== Information shown ==

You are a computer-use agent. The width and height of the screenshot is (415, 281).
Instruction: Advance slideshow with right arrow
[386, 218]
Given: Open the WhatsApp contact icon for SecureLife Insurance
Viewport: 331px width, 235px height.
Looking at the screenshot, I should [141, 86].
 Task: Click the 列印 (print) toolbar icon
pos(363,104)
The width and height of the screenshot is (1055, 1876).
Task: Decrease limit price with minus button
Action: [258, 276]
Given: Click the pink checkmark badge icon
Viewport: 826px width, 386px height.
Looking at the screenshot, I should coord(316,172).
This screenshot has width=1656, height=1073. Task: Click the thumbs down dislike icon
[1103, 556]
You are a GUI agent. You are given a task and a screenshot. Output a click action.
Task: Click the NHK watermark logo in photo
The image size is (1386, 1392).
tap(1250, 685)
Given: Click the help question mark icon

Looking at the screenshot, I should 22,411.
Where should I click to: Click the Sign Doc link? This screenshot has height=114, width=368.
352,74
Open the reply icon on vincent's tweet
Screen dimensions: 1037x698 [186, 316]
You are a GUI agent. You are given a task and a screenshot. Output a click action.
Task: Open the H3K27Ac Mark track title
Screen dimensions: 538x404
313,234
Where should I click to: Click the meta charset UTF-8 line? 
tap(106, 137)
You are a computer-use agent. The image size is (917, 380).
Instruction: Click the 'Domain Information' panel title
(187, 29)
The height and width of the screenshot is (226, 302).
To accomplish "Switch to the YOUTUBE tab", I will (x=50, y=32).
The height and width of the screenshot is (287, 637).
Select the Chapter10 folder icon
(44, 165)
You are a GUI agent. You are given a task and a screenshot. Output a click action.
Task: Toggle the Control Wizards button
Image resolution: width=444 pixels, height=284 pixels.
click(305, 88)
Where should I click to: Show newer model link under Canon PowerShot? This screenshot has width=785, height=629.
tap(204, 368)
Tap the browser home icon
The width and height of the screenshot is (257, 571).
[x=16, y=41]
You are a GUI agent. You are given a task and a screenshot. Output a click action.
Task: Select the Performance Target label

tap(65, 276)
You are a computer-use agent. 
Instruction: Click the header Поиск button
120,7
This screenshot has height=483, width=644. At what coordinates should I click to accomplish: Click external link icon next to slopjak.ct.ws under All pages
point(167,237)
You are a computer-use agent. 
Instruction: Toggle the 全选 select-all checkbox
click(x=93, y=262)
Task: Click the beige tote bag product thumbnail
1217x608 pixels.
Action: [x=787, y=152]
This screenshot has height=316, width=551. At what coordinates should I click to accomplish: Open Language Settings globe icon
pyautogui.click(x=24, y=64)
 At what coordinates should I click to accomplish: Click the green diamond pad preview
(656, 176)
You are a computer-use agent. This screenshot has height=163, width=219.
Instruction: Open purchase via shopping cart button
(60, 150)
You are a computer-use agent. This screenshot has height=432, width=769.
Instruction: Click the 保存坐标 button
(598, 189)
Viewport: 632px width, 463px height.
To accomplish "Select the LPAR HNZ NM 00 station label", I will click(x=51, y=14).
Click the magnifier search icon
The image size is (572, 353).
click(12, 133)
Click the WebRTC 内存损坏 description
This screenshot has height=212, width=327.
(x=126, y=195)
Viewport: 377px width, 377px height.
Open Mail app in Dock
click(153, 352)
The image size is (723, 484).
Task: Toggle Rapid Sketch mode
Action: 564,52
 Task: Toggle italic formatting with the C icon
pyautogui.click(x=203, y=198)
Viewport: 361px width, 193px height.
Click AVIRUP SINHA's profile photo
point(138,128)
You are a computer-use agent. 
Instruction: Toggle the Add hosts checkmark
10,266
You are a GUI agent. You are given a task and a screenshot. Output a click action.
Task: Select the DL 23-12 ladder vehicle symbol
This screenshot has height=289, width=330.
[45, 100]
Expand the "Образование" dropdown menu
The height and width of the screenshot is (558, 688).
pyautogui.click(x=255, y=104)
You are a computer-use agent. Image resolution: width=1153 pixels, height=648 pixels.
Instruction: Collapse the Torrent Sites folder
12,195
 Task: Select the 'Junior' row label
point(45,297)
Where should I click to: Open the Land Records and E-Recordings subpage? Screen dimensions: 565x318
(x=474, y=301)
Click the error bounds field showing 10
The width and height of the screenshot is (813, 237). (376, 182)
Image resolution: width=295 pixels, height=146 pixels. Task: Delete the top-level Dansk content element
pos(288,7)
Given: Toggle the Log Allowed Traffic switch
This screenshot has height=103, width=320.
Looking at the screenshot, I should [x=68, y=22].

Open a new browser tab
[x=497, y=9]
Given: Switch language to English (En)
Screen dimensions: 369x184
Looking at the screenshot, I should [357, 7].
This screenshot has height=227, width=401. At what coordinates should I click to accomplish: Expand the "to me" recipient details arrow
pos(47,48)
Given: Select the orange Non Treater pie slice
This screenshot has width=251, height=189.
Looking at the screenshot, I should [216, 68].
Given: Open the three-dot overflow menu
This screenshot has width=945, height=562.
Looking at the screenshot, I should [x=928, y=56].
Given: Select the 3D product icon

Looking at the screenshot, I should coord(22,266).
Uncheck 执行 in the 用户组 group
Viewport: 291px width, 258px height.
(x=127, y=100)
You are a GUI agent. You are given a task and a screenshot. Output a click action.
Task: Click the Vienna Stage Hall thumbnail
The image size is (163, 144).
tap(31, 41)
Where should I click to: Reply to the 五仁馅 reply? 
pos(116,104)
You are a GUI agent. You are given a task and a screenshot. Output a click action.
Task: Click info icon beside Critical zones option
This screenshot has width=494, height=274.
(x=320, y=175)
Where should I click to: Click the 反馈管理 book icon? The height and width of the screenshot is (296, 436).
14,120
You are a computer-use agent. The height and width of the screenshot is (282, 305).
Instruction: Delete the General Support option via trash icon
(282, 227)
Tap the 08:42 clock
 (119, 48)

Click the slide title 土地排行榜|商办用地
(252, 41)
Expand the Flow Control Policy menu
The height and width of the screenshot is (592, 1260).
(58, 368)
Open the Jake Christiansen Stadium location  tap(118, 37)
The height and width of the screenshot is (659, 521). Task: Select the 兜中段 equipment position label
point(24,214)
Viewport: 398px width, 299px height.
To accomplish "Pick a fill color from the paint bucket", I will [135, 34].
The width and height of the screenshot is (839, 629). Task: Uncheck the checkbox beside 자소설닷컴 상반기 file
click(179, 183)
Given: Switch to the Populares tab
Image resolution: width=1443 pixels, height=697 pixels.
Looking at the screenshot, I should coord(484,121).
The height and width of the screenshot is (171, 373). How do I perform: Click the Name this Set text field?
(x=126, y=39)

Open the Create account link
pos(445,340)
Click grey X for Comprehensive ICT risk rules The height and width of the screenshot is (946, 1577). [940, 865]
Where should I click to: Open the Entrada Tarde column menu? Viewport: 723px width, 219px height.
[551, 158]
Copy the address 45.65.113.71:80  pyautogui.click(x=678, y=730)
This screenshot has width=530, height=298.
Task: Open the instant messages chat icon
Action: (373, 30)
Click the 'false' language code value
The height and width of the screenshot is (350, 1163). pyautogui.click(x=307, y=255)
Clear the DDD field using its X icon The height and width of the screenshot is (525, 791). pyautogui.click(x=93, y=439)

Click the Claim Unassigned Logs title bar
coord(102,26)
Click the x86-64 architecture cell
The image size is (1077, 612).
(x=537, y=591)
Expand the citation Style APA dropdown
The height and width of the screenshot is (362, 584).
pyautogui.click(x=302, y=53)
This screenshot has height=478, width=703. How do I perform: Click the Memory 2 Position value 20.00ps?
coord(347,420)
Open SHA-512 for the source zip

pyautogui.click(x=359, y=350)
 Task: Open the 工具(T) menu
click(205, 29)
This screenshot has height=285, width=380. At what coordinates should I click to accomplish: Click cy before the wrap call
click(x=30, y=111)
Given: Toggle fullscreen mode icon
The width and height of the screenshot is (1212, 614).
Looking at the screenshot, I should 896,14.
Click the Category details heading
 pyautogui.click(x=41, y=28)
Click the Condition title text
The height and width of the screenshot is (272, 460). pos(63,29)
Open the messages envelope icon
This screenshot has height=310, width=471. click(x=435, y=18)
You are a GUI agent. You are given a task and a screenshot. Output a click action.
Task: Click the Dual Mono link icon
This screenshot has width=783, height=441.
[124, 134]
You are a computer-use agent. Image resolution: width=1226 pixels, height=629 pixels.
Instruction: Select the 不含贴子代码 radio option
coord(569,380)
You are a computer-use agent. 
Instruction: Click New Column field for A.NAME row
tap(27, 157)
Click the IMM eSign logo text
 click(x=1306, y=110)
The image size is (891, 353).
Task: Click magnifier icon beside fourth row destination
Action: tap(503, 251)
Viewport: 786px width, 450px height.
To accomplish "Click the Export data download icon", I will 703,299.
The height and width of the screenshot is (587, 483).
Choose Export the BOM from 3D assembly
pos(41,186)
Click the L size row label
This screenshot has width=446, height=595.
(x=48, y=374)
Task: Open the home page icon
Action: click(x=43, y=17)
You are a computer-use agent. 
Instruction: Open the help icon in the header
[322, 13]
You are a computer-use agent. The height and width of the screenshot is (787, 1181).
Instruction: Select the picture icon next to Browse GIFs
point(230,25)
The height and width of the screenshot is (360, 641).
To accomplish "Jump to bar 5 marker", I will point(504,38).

===

■ Work task ■
Check each line of the entries for the string "thumbnail". Copy the lines that have it.

■ Solution for this problem ■
Task: Click the beige tote bag product thumbnail
Task: Click the Vienna Stage Hall thumbnail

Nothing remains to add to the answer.